Dans un incident macabre, les hommes ont tiré au sort pour déterminer lequel d’entre eux serait abattu pour fournir de la subsistance aux autres. Le capitaine de l’Essex, George Pollard Jr, rentra chez lui à Nantucket, dans le Massachusetts, mais après qu’un deuxième baleinier sous son commandement, le Two Brothers, ait heurté un récif corallien, il fut marqué comme un « Jonas » (un marin malchanceux) et aucun propriétaire ne voulut l’engager. Pollard passa les années qui lui restaient à terre, travaillant comme veilleur de nuit du village, et Melville le rencontra en personne lors d’une visite à Nantucket peu après la publication de Moby Dick.

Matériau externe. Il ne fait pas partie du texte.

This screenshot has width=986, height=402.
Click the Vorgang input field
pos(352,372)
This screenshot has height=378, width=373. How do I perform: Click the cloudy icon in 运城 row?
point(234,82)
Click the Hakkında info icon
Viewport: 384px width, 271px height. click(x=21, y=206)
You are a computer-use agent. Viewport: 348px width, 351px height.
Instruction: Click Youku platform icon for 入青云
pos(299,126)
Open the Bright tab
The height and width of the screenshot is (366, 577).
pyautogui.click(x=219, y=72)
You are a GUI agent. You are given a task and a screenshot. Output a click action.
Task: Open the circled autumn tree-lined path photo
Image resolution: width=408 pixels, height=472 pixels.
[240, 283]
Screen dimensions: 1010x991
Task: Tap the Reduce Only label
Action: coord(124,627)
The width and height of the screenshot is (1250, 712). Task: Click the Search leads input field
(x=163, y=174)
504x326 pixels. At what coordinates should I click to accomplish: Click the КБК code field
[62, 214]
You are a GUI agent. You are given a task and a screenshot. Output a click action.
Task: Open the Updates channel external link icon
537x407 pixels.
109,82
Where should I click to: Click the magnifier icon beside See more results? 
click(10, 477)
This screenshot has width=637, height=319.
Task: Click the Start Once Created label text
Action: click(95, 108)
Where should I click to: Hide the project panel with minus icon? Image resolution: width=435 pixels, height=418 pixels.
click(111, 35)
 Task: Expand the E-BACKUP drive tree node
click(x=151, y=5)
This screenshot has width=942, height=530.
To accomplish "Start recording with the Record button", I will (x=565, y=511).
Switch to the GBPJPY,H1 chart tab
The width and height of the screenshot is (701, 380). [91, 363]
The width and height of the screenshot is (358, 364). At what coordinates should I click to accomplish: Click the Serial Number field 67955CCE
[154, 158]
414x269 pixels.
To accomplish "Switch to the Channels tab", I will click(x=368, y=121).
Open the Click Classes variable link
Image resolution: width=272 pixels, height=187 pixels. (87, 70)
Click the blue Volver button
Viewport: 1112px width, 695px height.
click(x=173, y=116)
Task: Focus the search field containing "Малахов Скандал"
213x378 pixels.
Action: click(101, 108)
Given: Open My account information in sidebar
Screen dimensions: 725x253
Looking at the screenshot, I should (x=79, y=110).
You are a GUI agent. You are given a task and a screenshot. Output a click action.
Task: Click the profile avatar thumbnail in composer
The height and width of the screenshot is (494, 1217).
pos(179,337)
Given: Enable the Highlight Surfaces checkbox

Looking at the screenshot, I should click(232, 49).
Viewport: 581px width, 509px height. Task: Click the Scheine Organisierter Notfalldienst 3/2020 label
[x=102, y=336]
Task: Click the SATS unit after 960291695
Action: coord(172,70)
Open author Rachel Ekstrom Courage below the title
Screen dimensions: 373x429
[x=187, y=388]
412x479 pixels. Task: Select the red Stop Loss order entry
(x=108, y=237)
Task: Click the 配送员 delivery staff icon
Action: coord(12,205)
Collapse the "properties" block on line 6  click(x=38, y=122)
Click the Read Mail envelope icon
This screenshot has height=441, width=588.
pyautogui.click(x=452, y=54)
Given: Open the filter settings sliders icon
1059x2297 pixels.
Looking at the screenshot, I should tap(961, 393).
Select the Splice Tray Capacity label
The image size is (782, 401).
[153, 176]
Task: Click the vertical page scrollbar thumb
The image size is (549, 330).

Au cours de ses lectures, Melville a certainement rencontré un article de magazine publié en 1839 par le journaliste et aventurier américain Jeremiah N. Reynolds, intitulé « Mocha Dick : Ou la baleine blanche du Pacifique ». Dans cet article, Reynolds partageait une histoire qu’il avait soi-disant entendue de la bouche du second d’un baleinier de Nantucket, à propos d’une baleine géante albinos à tendance violente qui rôdait dans l’océan Pacifique.
Selon Reynolds : « Ce monstre renommé, qui était sorti victorieux de cent combats avec ses poursuivants, était une vieille baleine mâle, de taille et de force prodigieuses. De l’effet de l’âge, ou plus probablement d’un caprice de la nature… il en était résulté une conséquence singulière – il était blanc comme la laine ! ».
Mocha Dick aurait été tué au large des côtes du Chili, près de l’île de Mocha, dans les années 1830, mais les récits de ses attaques sur les bateaux ont circulé longtemps après sa mort supposée.